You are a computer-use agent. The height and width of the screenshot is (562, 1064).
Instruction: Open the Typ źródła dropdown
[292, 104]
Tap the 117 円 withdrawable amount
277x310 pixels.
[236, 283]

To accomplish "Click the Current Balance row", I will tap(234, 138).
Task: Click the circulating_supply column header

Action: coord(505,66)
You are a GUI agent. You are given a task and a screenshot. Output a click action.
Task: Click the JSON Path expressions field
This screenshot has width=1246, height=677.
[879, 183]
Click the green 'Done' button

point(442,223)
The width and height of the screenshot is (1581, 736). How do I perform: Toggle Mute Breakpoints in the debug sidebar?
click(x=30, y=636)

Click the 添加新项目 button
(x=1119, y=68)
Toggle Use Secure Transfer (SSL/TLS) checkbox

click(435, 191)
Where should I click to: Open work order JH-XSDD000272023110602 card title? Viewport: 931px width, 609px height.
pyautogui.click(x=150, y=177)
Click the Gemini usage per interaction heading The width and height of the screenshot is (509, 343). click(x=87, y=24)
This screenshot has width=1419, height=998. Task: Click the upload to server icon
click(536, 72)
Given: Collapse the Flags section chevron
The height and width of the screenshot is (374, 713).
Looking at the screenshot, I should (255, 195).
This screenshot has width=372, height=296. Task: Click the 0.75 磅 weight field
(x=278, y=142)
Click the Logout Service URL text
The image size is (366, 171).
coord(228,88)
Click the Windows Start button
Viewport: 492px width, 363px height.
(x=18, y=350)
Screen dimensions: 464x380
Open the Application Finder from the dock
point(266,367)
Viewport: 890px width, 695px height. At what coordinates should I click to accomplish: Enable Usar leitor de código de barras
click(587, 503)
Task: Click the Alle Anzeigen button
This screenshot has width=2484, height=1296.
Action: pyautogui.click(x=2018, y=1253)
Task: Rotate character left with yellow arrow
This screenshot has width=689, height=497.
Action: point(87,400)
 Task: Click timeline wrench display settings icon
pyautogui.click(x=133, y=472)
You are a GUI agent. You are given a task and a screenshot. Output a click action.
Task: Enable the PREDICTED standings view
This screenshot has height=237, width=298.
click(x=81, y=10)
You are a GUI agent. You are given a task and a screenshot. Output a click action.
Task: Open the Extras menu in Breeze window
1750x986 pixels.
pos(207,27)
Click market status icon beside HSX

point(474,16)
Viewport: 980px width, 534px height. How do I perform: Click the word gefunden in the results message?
——————
* GIVEN REQUEST *
Pull out every line of the data above that contains the string "This".

* RESULT OF THE TASK *
This screenshot has width=1246, height=677.
This screenshot has width=1419, height=998. Task: Click the upload to server icon
This screenshot has width=372, height=296. Task: Click the 0.75 磅 weight field
This screenshot has width=2484, height=1296.
This screenshot has width=689, height=497.
This screenshot has height=237, width=298.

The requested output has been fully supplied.